Stated exercise
Give each line of the items as a JSON list of strings, from the line with "Screen dimensions: 577x401" to the line with "The width and height of the screenshot is (649, 1568).", both included, one string per line and no blank lines. Leave the pictures out of the answer.
* BEGIN Records provided *
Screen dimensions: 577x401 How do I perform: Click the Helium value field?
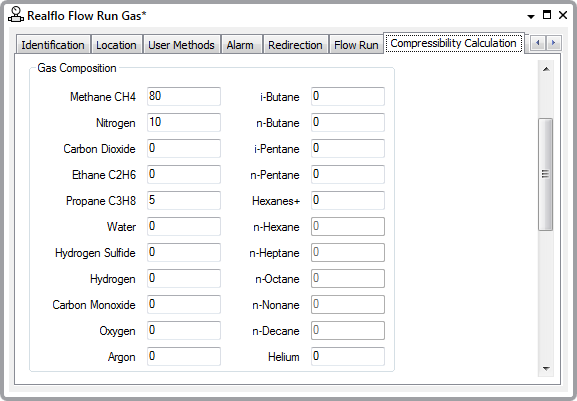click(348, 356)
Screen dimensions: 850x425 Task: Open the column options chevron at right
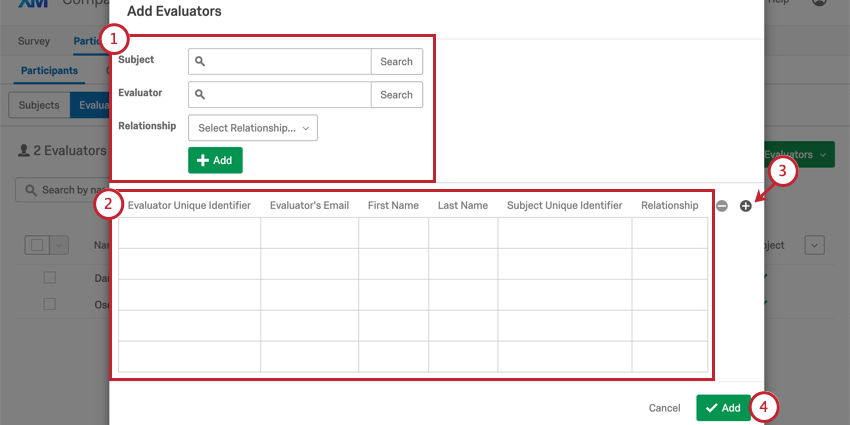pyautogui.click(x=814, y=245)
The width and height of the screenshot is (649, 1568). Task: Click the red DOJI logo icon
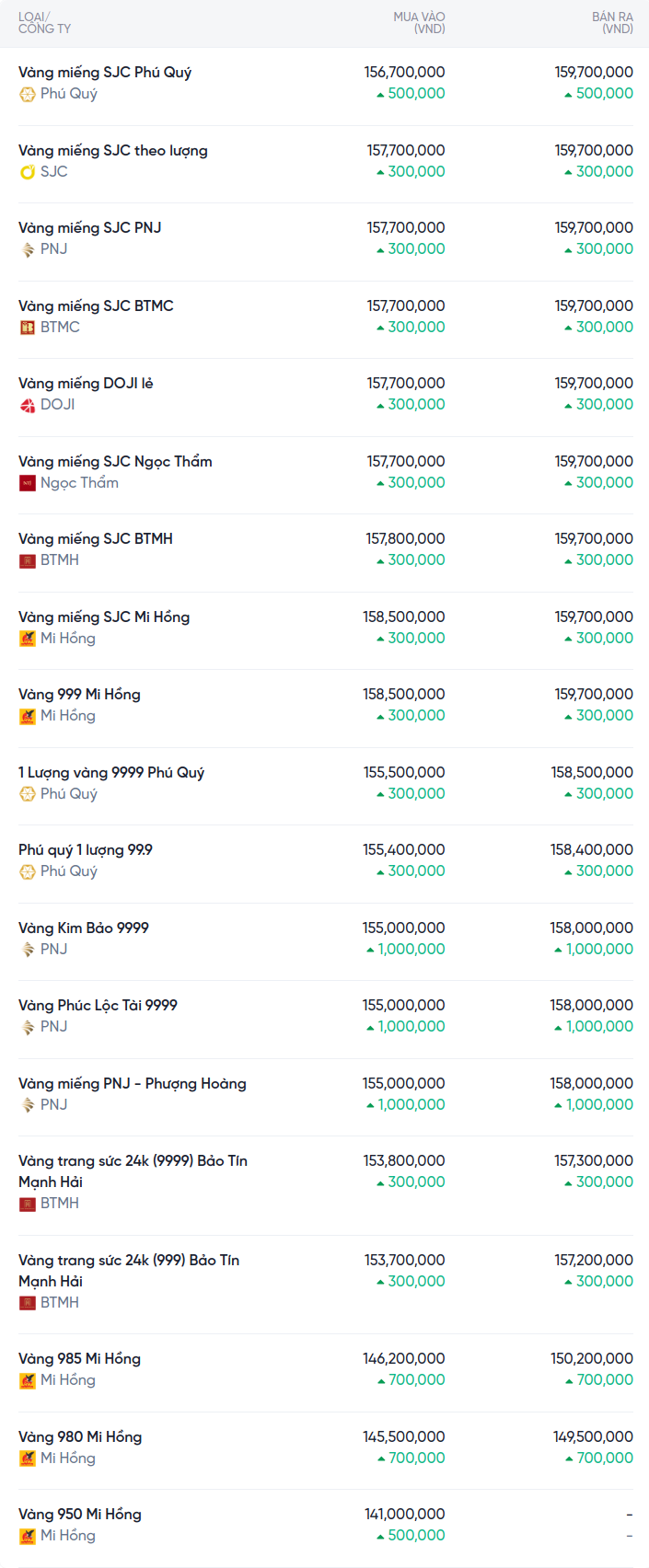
* END Records provided *
* BEGIN Records provided *
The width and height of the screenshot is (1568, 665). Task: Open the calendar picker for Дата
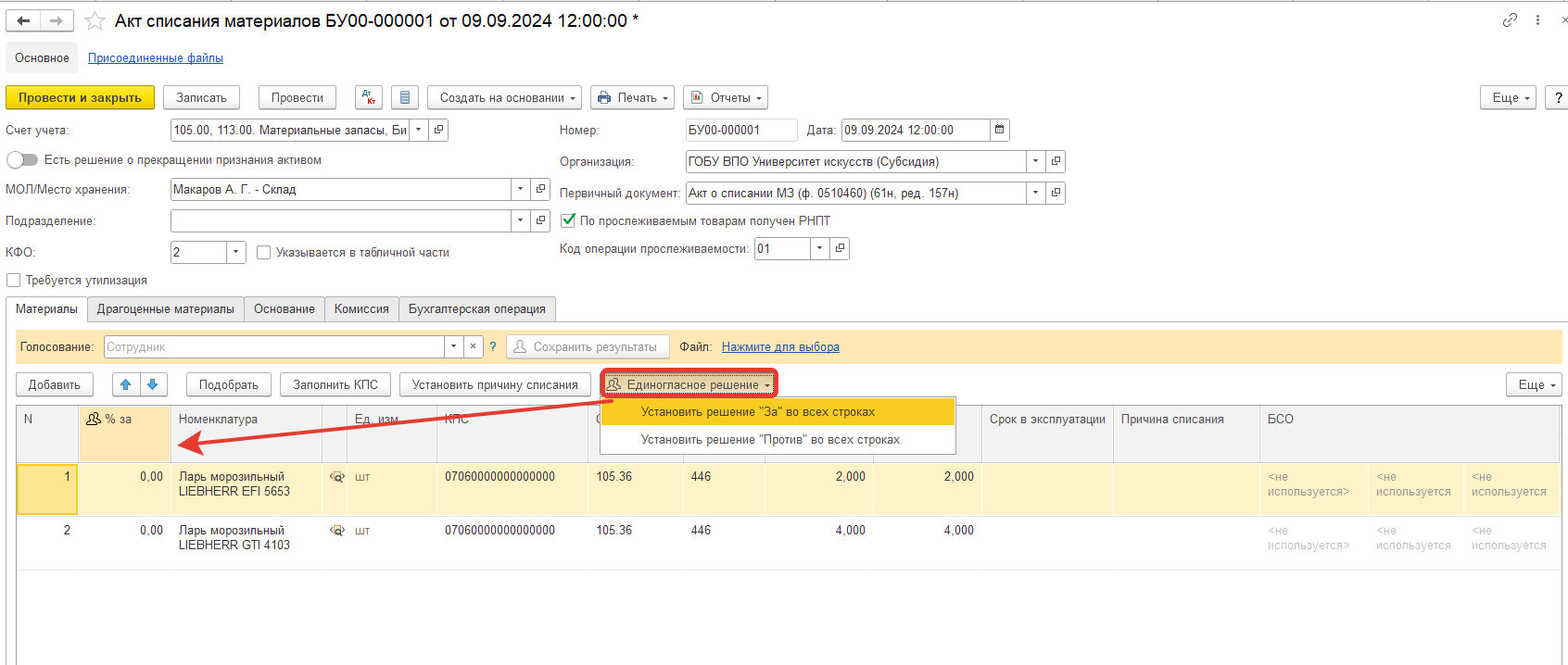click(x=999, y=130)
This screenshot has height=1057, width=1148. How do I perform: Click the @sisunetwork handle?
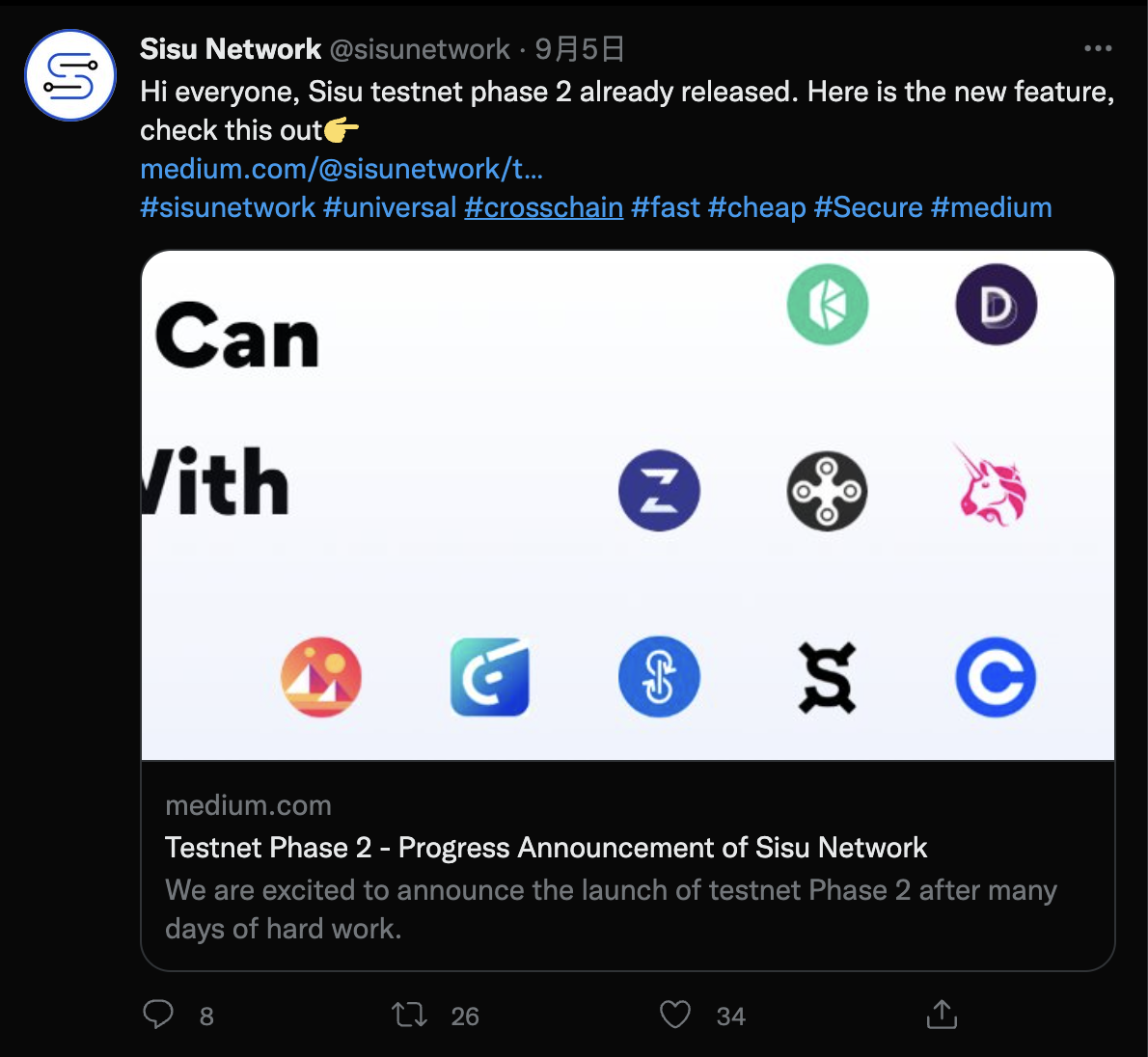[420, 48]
* END Records provided *
Exercise response
[
  "Screen dimensions: 577x401 How do I perform: Click the Helium value field?",
  "click(348, 356)",
  "Screen dimensions: 850x425 Task: Open the column options chevron at right",
  "pyautogui.click(x=814, y=245)",
  "The width and height of the screenshot is (649, 1568). Task: Click the red DOJI logo icon"
]